Ces autorisations renforcent les conditions d’utilisation avec, notamment, des mesures pour limiter l’exposition des travailleurs et les contaminations des eaux et des sols. Dans certains cas, des données supplémentaires devront être fournies par les industriels pour statuer sur des risques particuliers s’agissant des oiseaux et des mammifères.

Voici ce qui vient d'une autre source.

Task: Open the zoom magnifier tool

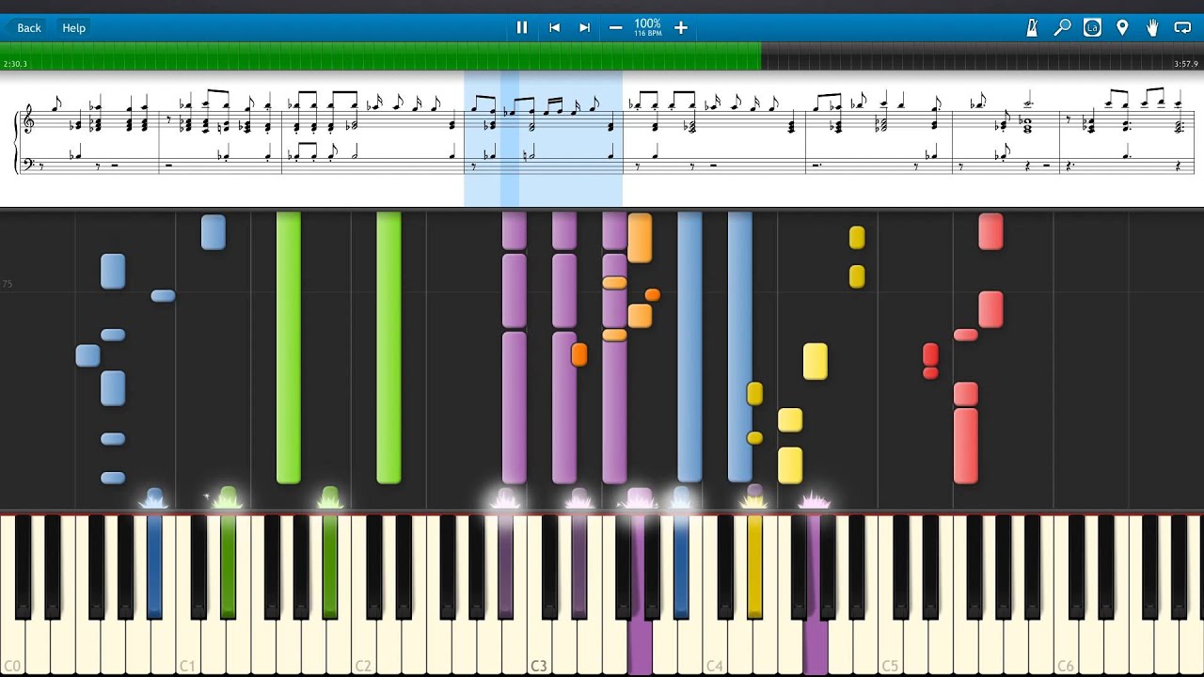Action: tap(1062, 28)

Des impacts socio-économiques importants en cas d’absence de traitement à base de cuivre
En 2020, le cuivre figurait au neuvième rang des substances actives les plus vendues en agriculture en France. Selon le rapport sur la cartographie des utilisations des produits phytopharmaceutiques à base de cuivre en France publié par l’Anses en 2022, l’importance du cuivre pour la protection phytosanitaire varie selon les cultures et les modes de production. Elle est particulièrement critique en agriculture biologique. Bien que les tonnages utilisés soient plus faibles au total en agriculture biologique, la dose appliquée par hectare y est souvent plus élevée qu’en agriculture conventionnelle.
En amont de la prochaine réévaluation européenne de la substance active et pour anticiper les effets de nouveaux changements pour les filières agricoles, l’Anses s’est saisie pour engager une analyse des impacts socio-économiques d’une éventuelle restriction, voire interdiction, des produits phytopharmaceutiques à base de cuivre en France, tant en agriculture conventionnelle qu’en agriculture biologique.

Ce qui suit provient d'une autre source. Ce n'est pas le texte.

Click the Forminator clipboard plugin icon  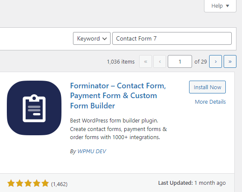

Cette expertise a été menée avec l’appui du comité d’experts spécialisé en analyse socio-économique de l’Agence. Il s’agit d’une approche prospective basée sur une méthode différente et des données plus larges que celles employées pour l’évaluation comparative des possibilités de substitution réalisée lors de l’examen des demandes d’AMM des produits.
L’Anses a évalué des scénarios de réduction ou de suppression d’usage du cuivre dans les filières vigne et pomme, en agriculture conventionnelle et biologique, et pomme de terre en agriculture biologique. Certains de ces scénarios identifient des combinaisons d’alternatives au profil environnemental et sanitaire globalement plus favorable, et qui apparaissent techniquement - et parfois économiquement - envisageables. Toutefois, la disponibilité de ces alternatives est encore souvent limitée. Par ailleurs, elles nécessiteraient pour certaines filières des efforts d’adaptation conséquents et une transition coûteuse à court terme.

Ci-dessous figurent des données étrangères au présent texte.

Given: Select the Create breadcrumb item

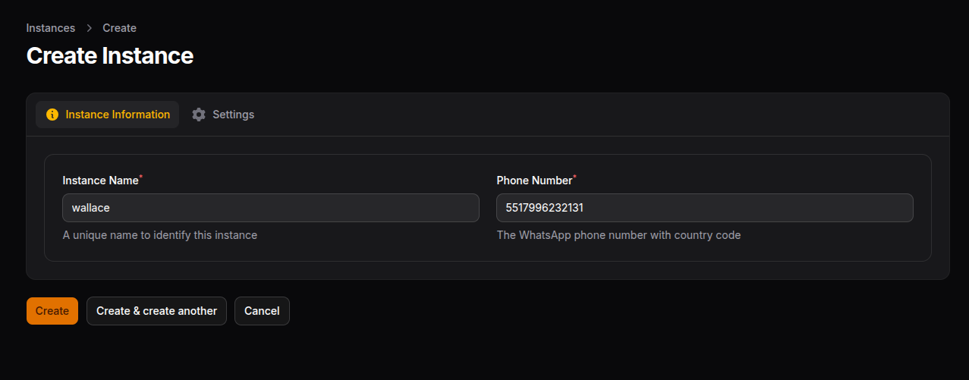Looking at the screenshot, I should pyautogui.click(x=120, y=28).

Face aux difficultés à remplacer le cuivre dans le modèle agricole actuel, en particulier pour les productions biologiques, l’analyse socio-économique menée par l’Anses conclut qu’il est nécessaire d’explorer des approches agronomiques plus systémiques, plutôt qu’« alternative par alternative », pour concevoir des stratégies de réduction du cuivre viables à long terme. Ces approches peuvent s’intéresser à des combinaisons d’alternatives et aller jusqu’à envisager de nouveaux modèles de production.